Ahí empezó de nuevo. Esa tinta que llovía, se internó en mi cuerpo, y yo fui la culpable de eso. Al comenzar a lamer mis labios, la tinta encontró un nuevo camino por donde fluir, y se arrastró lentamente por mi paladar, por mi garganta, hasta llegar a mi estómago.
La tinta dentro de mi cuerpo era caliente como aguardiente de la más baja calidad. Sentía como quemaba mi interior, y como ese calor recorría de abajo hacia arriba y de lado a lado, provocando que mi boca se cerrara. Pero después de esa explosión de calor, producía un estado similar a la embriaguez, que me hacía abrir mis fauces al festín de tinta.

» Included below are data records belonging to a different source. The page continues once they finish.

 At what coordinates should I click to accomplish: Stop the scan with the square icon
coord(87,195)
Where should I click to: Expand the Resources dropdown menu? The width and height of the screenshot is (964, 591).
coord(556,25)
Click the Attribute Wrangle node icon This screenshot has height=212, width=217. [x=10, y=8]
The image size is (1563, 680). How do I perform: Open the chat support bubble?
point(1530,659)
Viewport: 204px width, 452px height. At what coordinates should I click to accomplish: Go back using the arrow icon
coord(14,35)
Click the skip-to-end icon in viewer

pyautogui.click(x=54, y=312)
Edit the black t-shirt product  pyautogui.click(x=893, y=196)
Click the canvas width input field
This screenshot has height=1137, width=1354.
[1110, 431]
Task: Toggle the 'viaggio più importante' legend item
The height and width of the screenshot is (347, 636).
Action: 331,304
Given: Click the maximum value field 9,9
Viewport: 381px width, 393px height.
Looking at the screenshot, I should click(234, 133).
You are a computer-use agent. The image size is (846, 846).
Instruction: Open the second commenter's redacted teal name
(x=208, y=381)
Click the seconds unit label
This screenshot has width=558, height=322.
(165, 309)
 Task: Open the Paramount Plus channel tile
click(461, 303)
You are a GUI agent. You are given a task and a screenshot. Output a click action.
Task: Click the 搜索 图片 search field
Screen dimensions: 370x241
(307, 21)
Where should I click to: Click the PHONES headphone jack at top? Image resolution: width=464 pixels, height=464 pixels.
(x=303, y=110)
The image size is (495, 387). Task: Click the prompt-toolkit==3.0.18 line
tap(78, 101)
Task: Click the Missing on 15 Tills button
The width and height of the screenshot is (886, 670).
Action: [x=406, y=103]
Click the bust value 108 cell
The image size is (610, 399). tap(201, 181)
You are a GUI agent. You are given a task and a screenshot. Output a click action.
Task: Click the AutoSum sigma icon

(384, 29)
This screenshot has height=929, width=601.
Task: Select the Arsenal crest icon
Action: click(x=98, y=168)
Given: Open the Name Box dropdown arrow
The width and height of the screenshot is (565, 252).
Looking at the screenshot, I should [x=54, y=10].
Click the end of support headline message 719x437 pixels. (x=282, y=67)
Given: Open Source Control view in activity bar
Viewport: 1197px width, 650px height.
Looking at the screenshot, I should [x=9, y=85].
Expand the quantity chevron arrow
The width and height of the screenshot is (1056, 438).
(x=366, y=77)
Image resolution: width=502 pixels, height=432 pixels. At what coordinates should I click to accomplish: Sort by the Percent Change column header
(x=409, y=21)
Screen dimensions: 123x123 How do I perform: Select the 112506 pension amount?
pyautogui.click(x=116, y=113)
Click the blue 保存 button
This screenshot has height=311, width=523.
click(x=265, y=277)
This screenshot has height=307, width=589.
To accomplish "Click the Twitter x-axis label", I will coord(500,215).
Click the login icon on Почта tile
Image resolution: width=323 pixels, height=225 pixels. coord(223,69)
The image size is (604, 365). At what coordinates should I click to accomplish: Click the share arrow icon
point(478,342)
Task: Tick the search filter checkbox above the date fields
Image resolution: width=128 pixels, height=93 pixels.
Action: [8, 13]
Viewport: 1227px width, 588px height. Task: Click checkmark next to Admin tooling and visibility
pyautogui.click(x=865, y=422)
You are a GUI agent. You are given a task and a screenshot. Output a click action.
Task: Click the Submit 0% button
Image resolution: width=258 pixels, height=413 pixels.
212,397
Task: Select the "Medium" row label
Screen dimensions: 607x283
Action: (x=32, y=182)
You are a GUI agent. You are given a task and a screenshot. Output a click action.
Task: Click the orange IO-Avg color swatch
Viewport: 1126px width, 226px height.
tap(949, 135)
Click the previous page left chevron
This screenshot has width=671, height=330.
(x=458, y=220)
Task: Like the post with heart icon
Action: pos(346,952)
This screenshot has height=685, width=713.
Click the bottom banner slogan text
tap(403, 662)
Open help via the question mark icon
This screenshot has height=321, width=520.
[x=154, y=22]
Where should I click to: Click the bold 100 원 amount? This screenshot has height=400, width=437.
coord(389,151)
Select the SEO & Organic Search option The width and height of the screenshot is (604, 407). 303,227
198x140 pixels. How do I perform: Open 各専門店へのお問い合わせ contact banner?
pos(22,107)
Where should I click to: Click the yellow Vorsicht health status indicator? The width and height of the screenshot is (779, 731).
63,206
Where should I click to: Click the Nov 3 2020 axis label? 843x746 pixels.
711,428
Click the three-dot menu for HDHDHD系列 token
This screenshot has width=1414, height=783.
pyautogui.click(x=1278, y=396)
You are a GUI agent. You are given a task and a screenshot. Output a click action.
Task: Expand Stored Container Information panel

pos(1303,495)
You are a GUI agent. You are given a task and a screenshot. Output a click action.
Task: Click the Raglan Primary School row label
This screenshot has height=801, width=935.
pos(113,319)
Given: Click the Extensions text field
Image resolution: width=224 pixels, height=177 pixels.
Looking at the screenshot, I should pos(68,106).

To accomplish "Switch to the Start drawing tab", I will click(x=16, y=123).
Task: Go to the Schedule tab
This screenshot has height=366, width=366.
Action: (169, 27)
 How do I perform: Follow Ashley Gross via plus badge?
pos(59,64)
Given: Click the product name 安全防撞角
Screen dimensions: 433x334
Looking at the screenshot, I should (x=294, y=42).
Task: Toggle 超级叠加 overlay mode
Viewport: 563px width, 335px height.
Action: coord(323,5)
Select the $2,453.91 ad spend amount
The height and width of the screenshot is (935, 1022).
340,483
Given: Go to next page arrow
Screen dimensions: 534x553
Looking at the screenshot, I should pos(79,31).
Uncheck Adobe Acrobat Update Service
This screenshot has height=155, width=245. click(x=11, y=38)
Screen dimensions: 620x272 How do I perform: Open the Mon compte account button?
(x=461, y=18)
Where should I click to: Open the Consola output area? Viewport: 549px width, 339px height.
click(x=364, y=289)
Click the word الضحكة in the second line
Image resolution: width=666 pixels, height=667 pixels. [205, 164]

Y sí, me embriague de tinta.
Cuando desperté a las siete de la mañana, cuando el gallito cantó, me encontré con un camino de tinta roja en mi rostro, mis dientes y mi lengua. Me levanté rápidamente y encontré, en el suelo, un cadáver de pluma bic, de esas que no saben fallar, en el suelo, con un pequeño charco a su lado. La pobre había muerto a causa de mi estado hilarante y desquiciado, y había perdido la vida, gracias a que yo, como un vampiro le había succionando su flujo vital.